El programa fue una revolución en los arrabales. Una vez llamó una señora, madre de Denilson, un sicario arrepentido al que una vez entrevistaron, pidiendo ver de nuevo ese programa, con la explicación: “Es lo único bueno que hizo ese muchacho en su vida”. Si entrevistaban a algún personaje célebre que visitaba la ciudad, no le hacían preguntas comunes. Al cantautor Joan Manuel Serrat, por ejemplo, le preguntaron: “¿Qué soñabas a los 14 años?” Si sacaban historias de los malos barrios, eran positivas, sobre gente que hacía trabajo comunitario o jóvenes que habían decidido labrarse un futuro mejor. “Cuando íbamos a grabar, muchas veces nos preguntaban: ¿a quién mataron? Las cámaras solo subían por la muerte, nosotros subíamos a buscar los hechos de vida”, cuenta.
Por eso, ahora, en la conferencia de Apatzingán, se dirige duro contra los medios: “Periodistas, les hago una pregunta: ¿cuándo diablos han venido ustedes a Apatzingán a contar las historias de vida positivas? Solo vienen a contar la muerte, solo vienen a contar los cadáveres, solo vienen a contar los desórdenes. El periodismo se basa en eso, y es un error: estas ciudades están llenas de vida, llenas de propuestas. Y hay que venir a contar eso, porque eso también está pasando”.
Melguizo hace hincapié en la necesidad de integrar la iniciativa privada a este tipo de proyectos, citando a Nicolás Restrepo, líder durante 20 años del Grupo Empresarial Antioqueño y ya fallecido: “El mejor negocio que hemos hecho los empresarios en Medellín ha sido invertir en los proyectos públicos de educación y de cultura, porque nunca como antes, nunca como hoy, la ciudad había sido tan competitiva”.
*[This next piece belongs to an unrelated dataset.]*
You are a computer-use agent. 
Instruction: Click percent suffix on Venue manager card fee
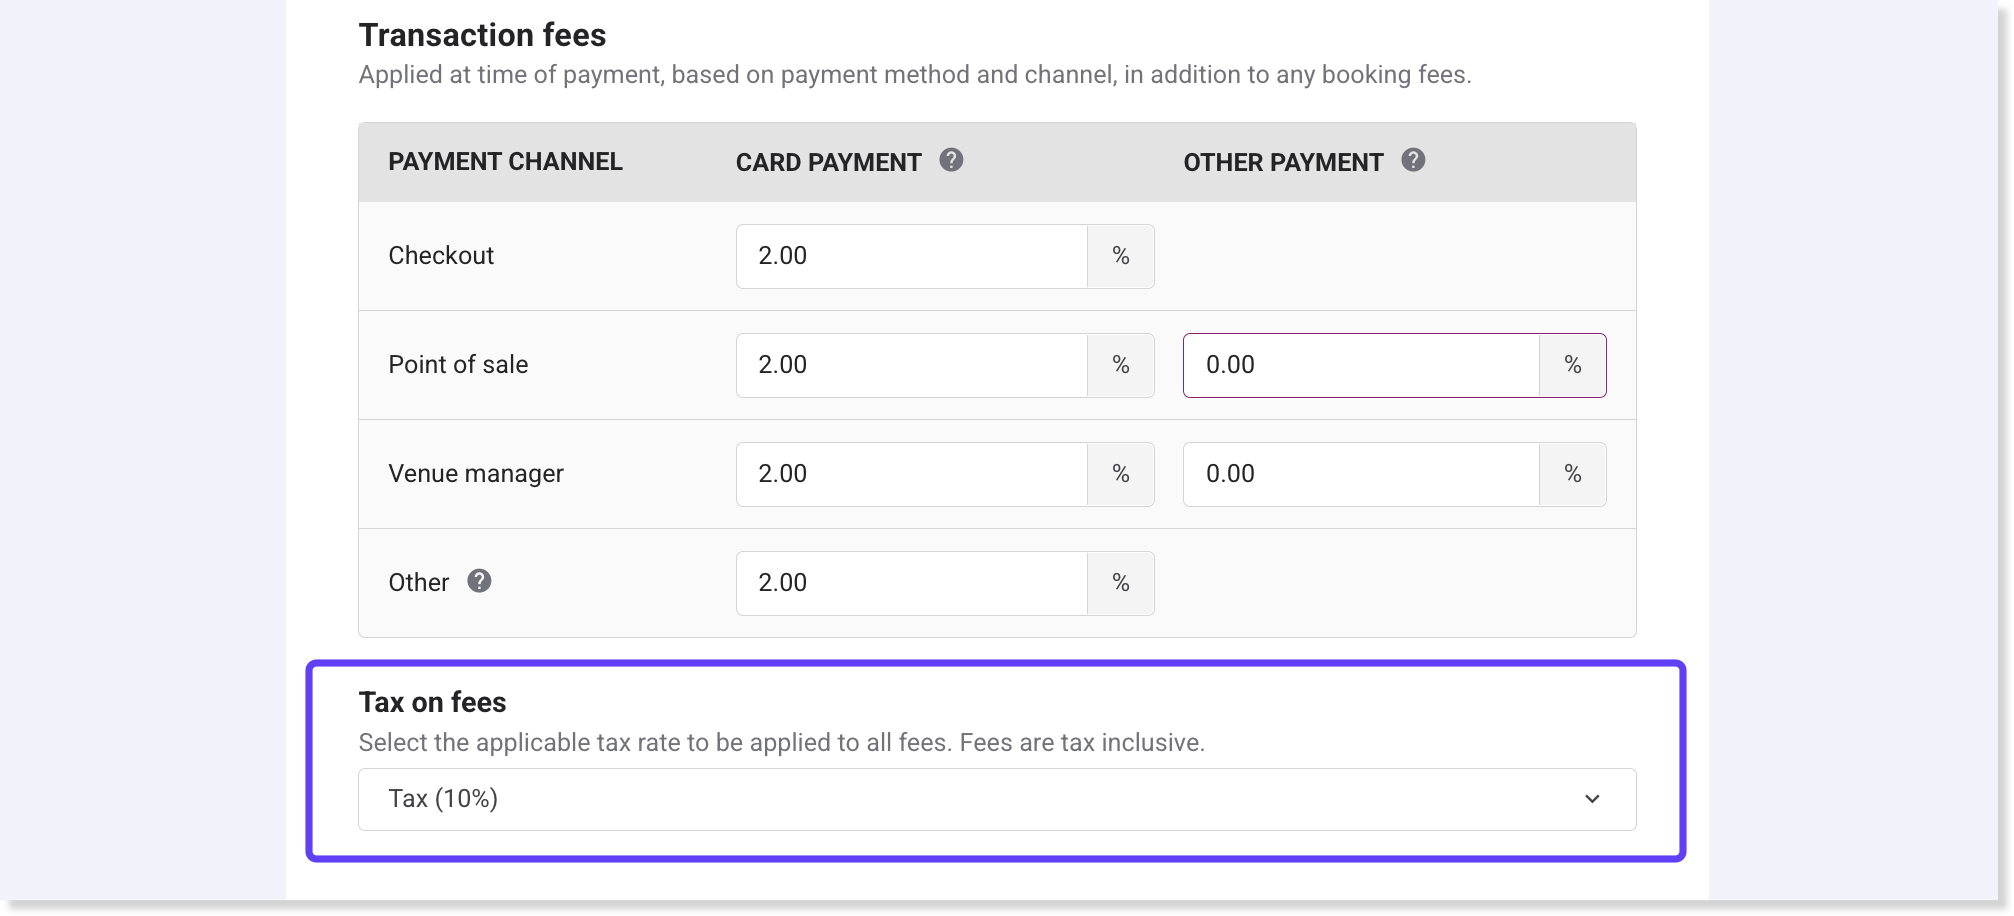click(x=1120, y=474)
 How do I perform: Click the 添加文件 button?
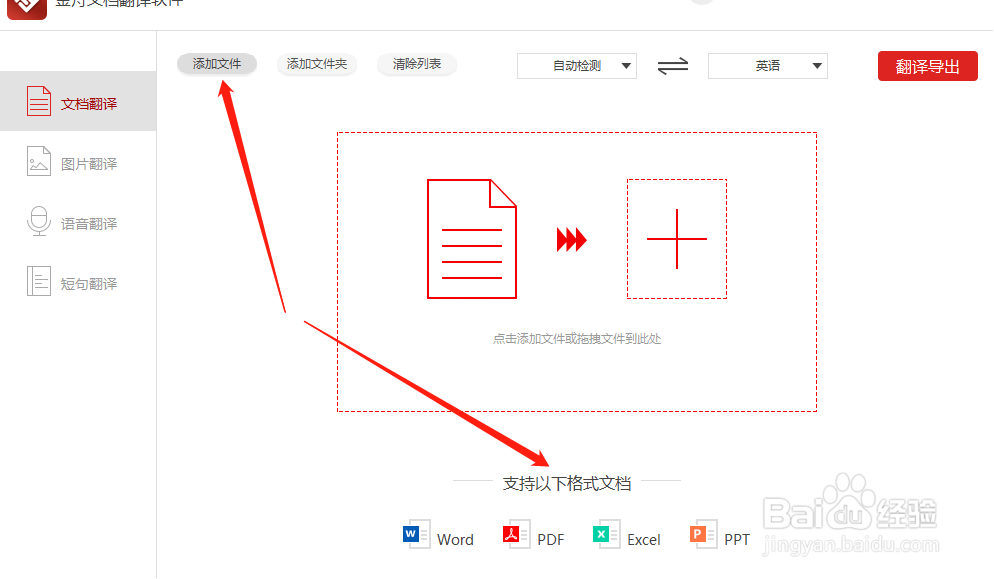(x=216, y=64)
Es el capital privado el que mantiene en buena medida a los exitosos Parques Biblioteca de la ciudad antioqueña, a los que hubo mucha gente que auguró el fracaso y hoy tienen un acervo de más de 20 mil libros y reciben a 110 mil personas por semana. Un requisito para esos espacios: la excelencia. “Todo lo público tiene que ser como las dos salas de allá”, dice refiriéndose a la librería y la estación de lectura, “impecables”.
“Los desafíos de Apatzingán y Medellín son los mismos”, dice Melguizo. Y arremete contra las autodefensas: “Me da mucho pesar que aquí en Michoacán haya gente que respalde a los grupos armados. La vida, señores, es sagrada”. “Hemos aprendido algo: que la frase ‘cría cuervos y te sacarán los ojos’ es precisa para los paramilitares”, advierte. “Lo contrario a la inseguridad no es la seguridad, sino la convivencia. Yo no me siento seguro cuando veo a alguien armado a mi lado”. Es tajante: “Las armas tienen que estar en poder del Estado, solo en poder del Estado”.
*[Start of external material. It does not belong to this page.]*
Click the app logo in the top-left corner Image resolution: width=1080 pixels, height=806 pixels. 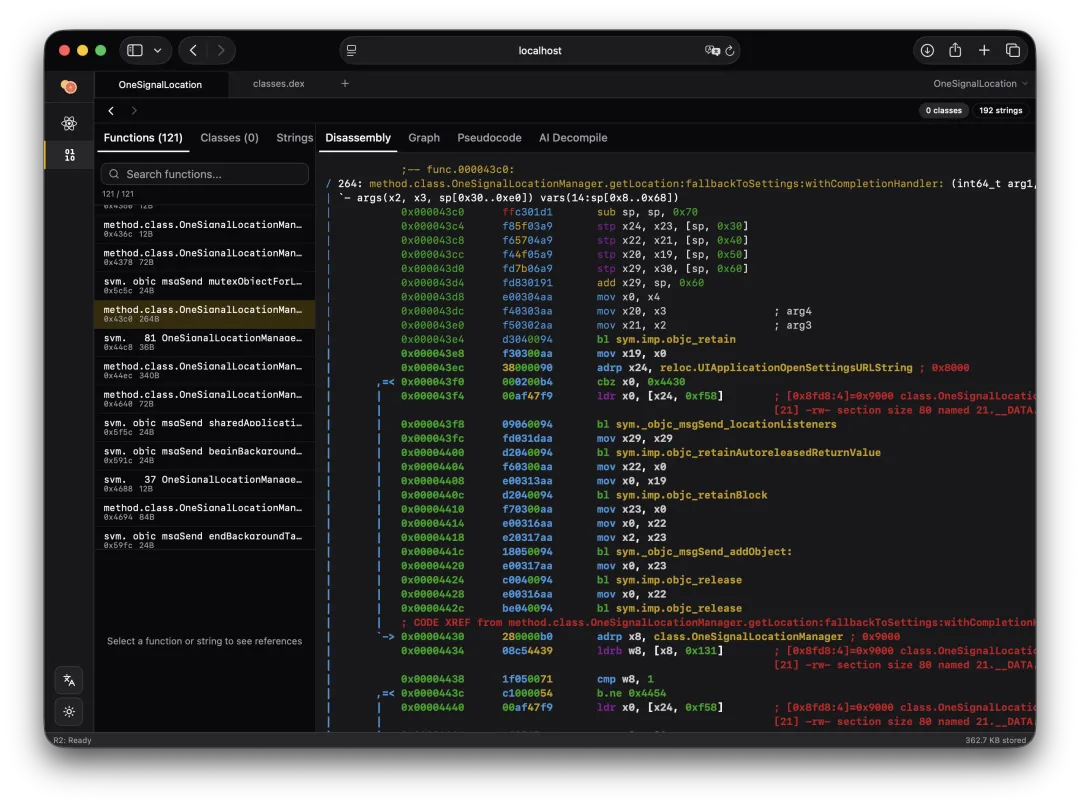pyautogui.click(x=69, y=87)
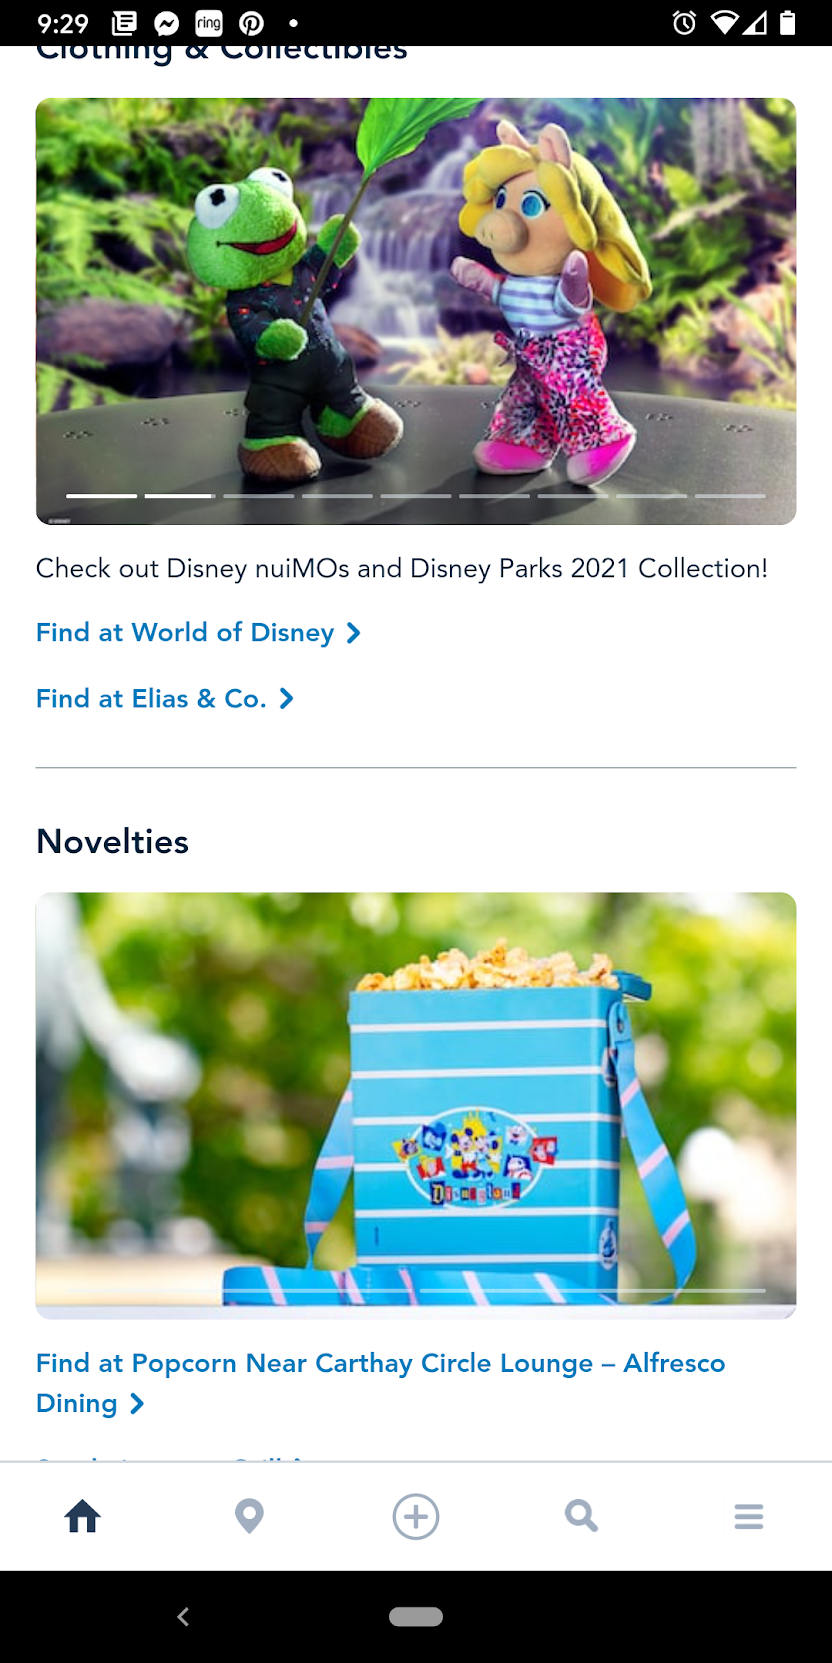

El público, que ha estado riendo y contestando a los apóstrofes del conferenciante, hace silencio cuando en una pantalla, un superviviente canta a capela la masacre de Bojayá: la muerte de 119 personas que se refugiaron en la iglesia en mitad de un enfrentamiento entre los paramilitares y la guerrilla de las farc, responsable en última instancia de arrojar un artefacto explosivo en su interior. “Este salón es muy similar a esa iglesia, muy similar, y un número de personas muy similar. Había 180”, dice, serio, Melguizo, para referirse a la importancia de conservar la memoria. “No se nos puede olvidar esto; no para quedarnos en el pasado sino para pensarnos en el futuro”.
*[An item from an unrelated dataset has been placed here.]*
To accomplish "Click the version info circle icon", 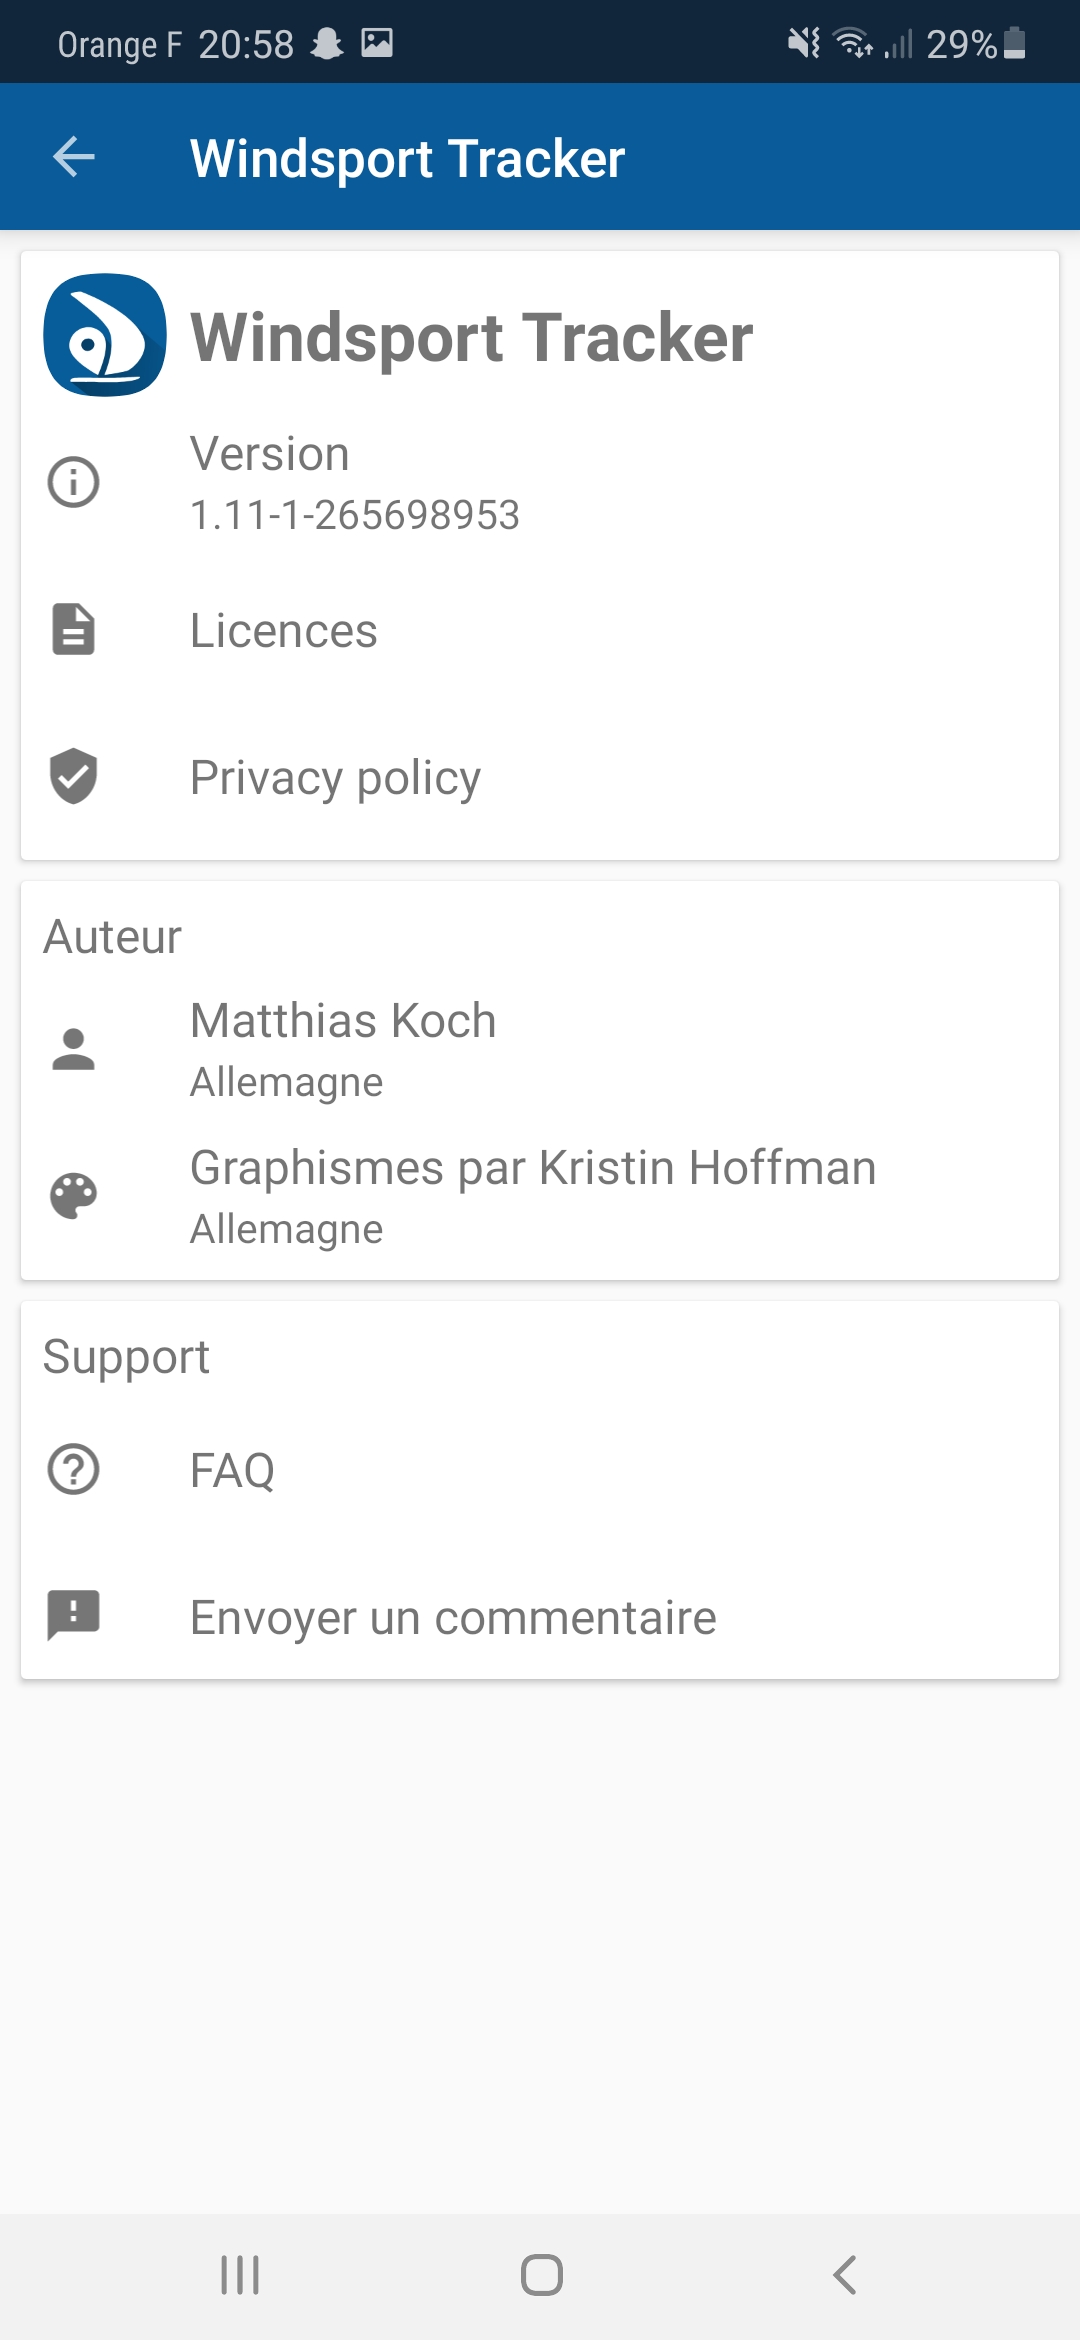I will tap(74, 482).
El cambio de mentalidad es otra de las claves de las políticas culturales que promueve Melguizo: “No somos sociedades violentas, sino sociedades violentadas; somos víctimas, no victimarios”.
No es fácil, pues, nada fácil, la tarea a la que quiere contribuir el Fondo. Socorro Venegas, una de las encargadas de poner en marcha el proyecto en Apatzingán, cuenta que una de las trabajadoras del centro le confesó lo que pensaron de ellas cuando llegaron al pueblo: “Estas pinches viejas, para qué vendrán con libros, tendrían que venir con cuernos de chivo”. ¿Ha cambiado la cosa en este año y medio que llevan funcionando? “Ha habido cambios en los niños tanto como en nosotros”, relata Adriana, encargada de la sala de lectura. Hasta ahora, tienen registro de 8 mil visitantes en total.
También se ha producido un cambio en la relación con los vecinos, que antes los observaban con hostilidad, y ahora entran y salen “como si fuera su casa”, dice Martha Luna, coordinadora del centro. Ahí está la muchacha que vende raspados, que se ha arreglado para asistir a la conferencia. ¿Le gustó? Asiente: “Estuvo bonita”. “Nos ha costado trabajo, pero ahí vamos”, dice Claudia, encargada de la librería.
Queda pendiente para el fce la segunda etapa de construcción del centro cultural, que incluye la creación de aulas para realizar talleres, una ludoteca para bebés, un auditorio interior y otro exterior.
Las noticias día a día no son alentadoras. El alcalde de Apatzingán, César Chávez Garibay, reconoció ante la prensa que grupos criminales siguen campando en la región y que “los problemas no se resuelven de la noche a la mañana”. Solo en mayo, hubo 63 asesinatos en Michoacán, lo que supuso un incremento de la violencia del 21.7% entre enero y abril respecto al año anterior, en que se había logrado reducir los homicidios casi 72 por ciento.
Los habitantes de Apatzingán, mientras tanto, se aferran a la esperanza que les ha ofrecido Melguizo: “Si en Medellín fue posible, en cualquier lugar es posible”. Esperan que el asunto no quede como en aquella primera Constitución, que dividió los tres poderes pero nunca entró en vigor.
1 Comisión Nacional de los Derechos Humanos, Recomendación núm. 3VG/2015.
2 Eduardo Guerrero Gutiérrez, “La inseguridad 2013-2015”, Nexos, enero de 2016.
3 Ricardo Cayuela Gally, “¿Es Medellín la solución?”, Letras Libres, núm. 140, agosto de 2010.
4 Jorge Melguizo, “Arriba mi barrio”, Notas de Medellín, 14 de marzo de 2011.